Volta Finance Ltd
Volta Finance Ltd

Volta Finance Ltd (LON:VTA, LON:VTAS) is a closed-ended limited liability company registered in Guernsey under the Companies (Guernsey) Law, 2008 (as amended). The Company is an authorised collective investment scheme in Guernsey, regulated under The Protection of Investors (Bailiwick of Guernsey) Law, 1987.

Investment objectives

The Company’s investment objectives are to seek to preserve capital across the credit cycle and to provide a stable stream of income to its Shareholders through dividends that it expects to distribute on a quarterly basis.

Volta Finance seeks to attain its investment objectives predominantly through investment in a diversified portfolio of structured finance assets.

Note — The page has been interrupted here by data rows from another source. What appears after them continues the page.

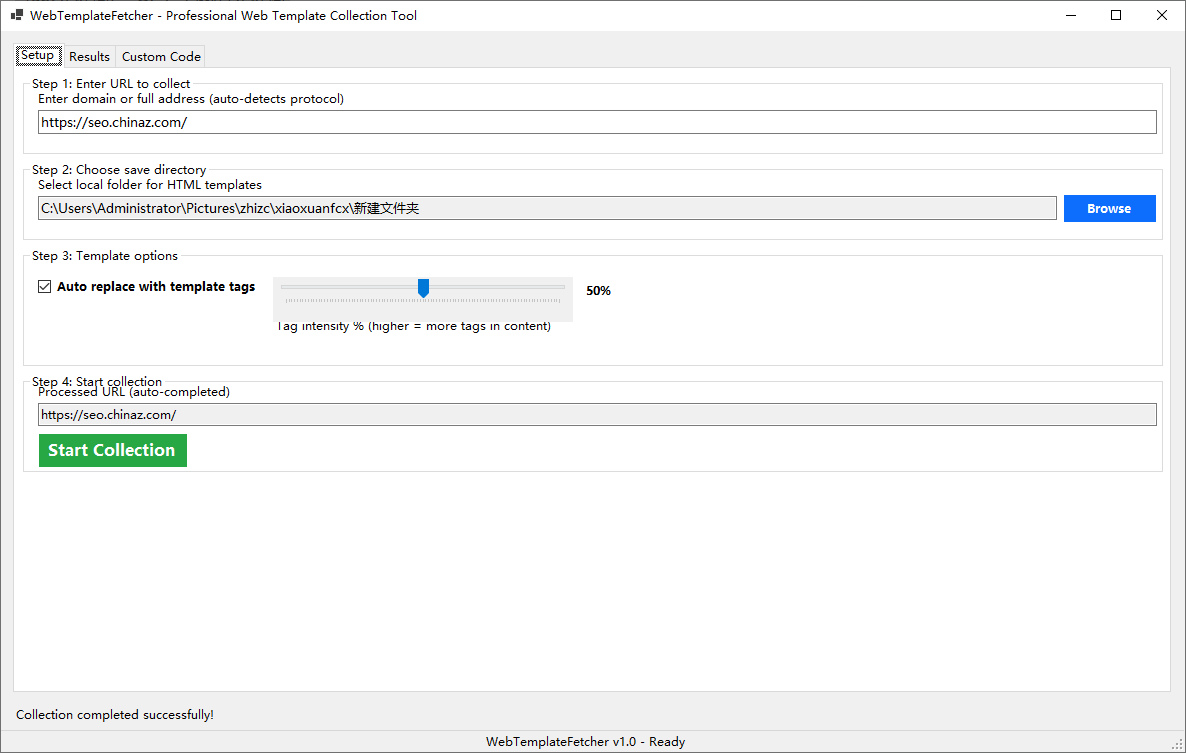1186x753 pixels.
Task: Open the Results tab
Action: pyautogui.click(x=89, y=57)
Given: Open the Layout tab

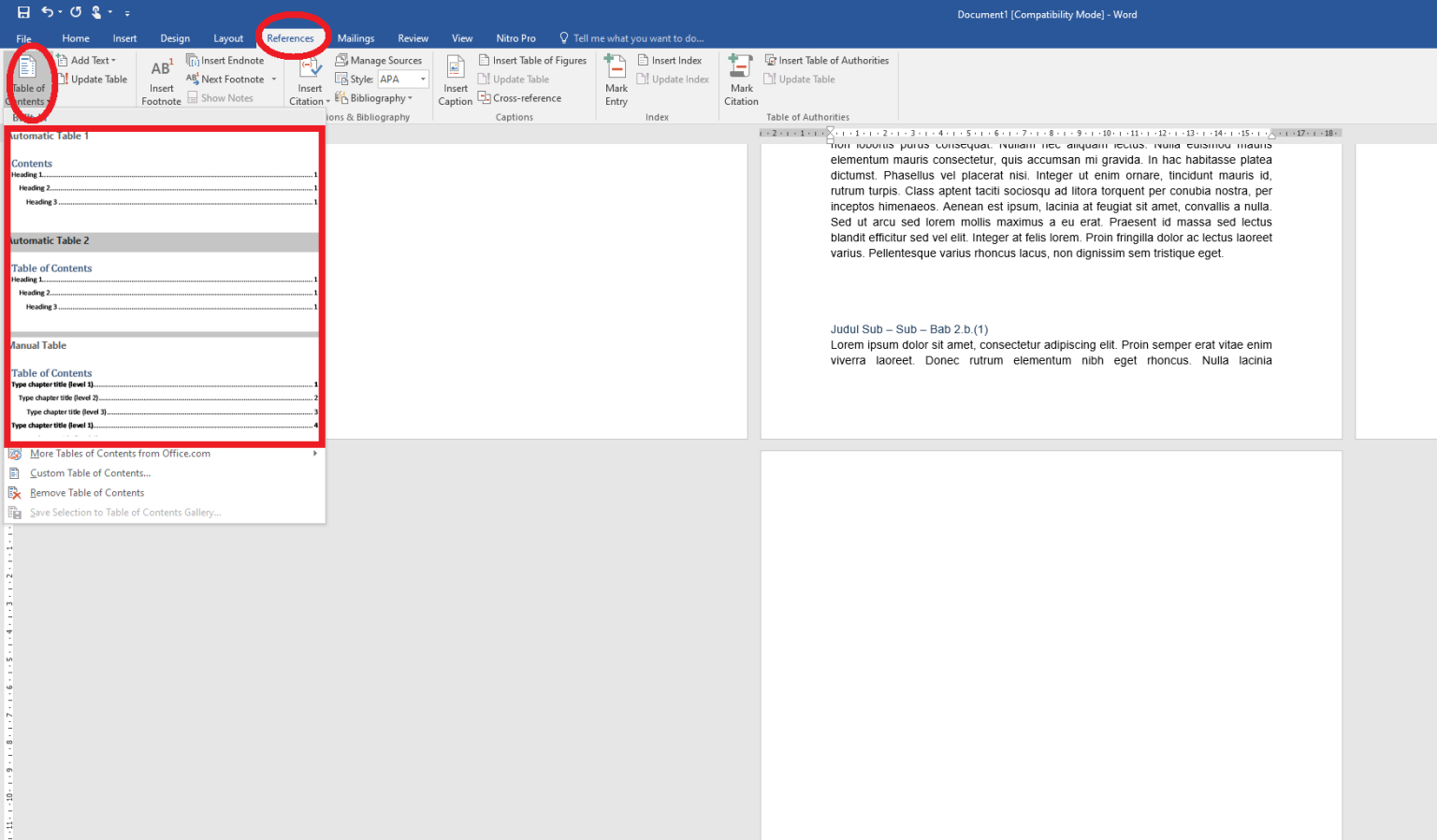Looking at the screenshot, I should 228,38.
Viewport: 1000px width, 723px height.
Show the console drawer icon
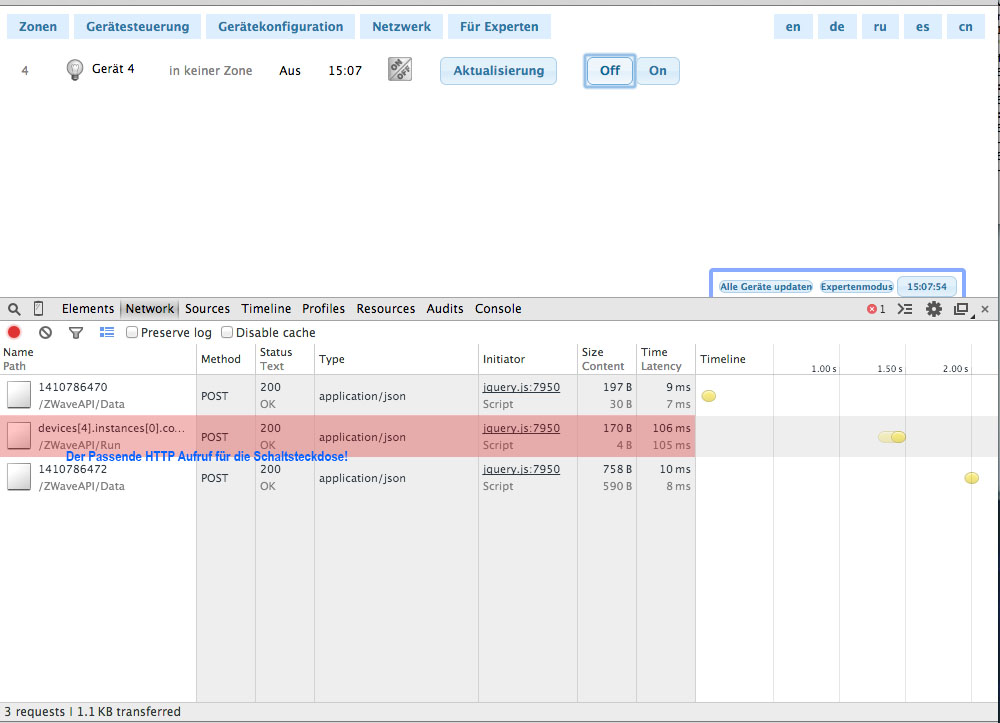(x=905, y=309)
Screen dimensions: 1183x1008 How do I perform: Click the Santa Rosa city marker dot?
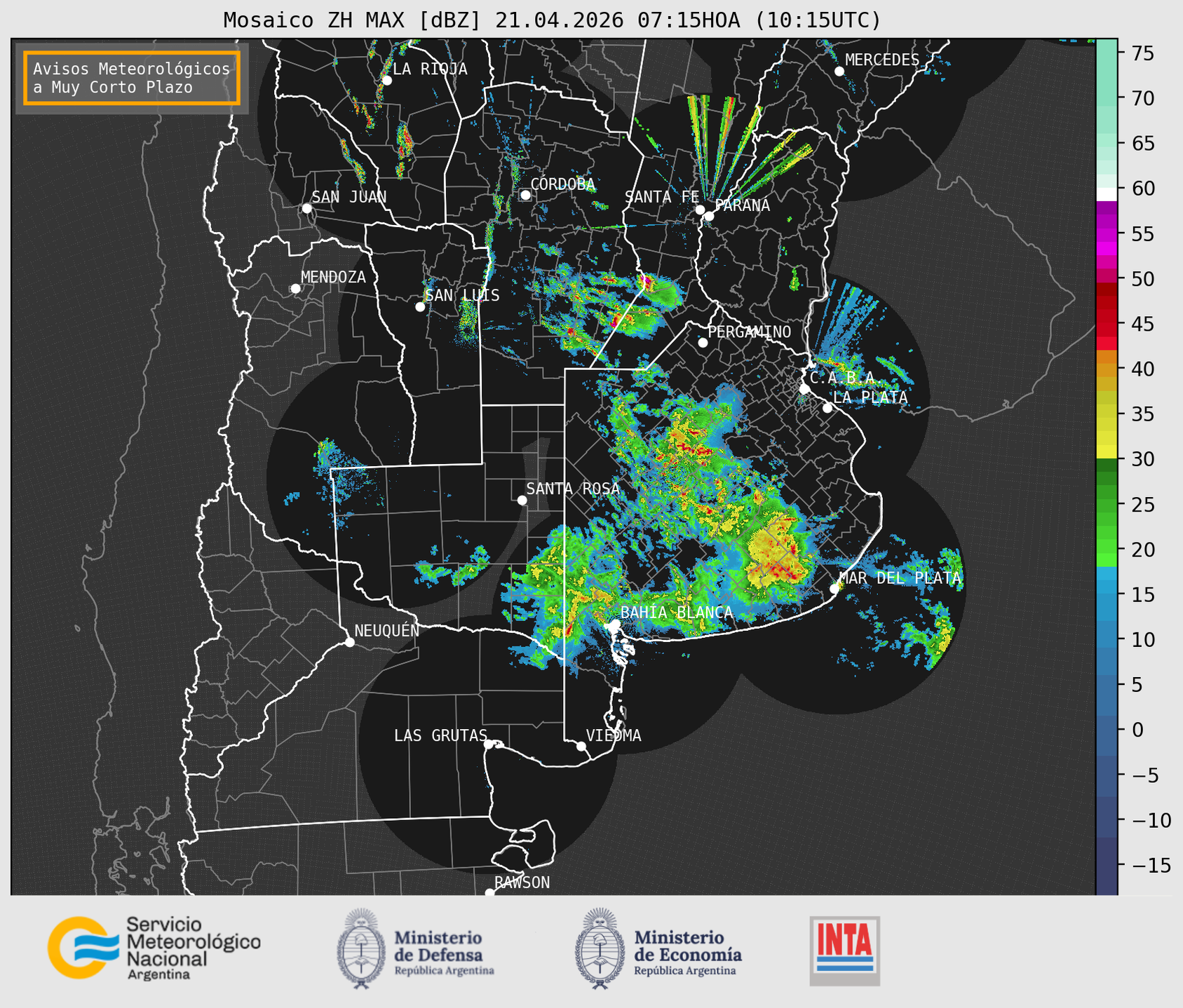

The Company’s investment strategy focuses on direct and indirect investments in, and exposures to, a variety of assets selected for the purpose of generating overall stable and predictable cash flows for the Company, with the view to attaining the Company’s investment objectives.

Volta Finance Ltd

The Investment Manager

AXA IM is a multi-expert asset management company within the AXA Group, a global leader in financial protection and wealth management, which has a team of experts concentrating on the structured finance markets. AXA IM is authorised by the Autorité des Marchés Financiers (the “AMF”) as an investment management company and its activities are governed by Article L. 532-9 of the French Code Monétaire et Financier. AXA IM was appointed as the Company’s Alternative Investment Fund Manager (“AIFM”) in accordance with the EU Alternative Investment Fund Management Directive (“AIFMD”) on 22 July 2014.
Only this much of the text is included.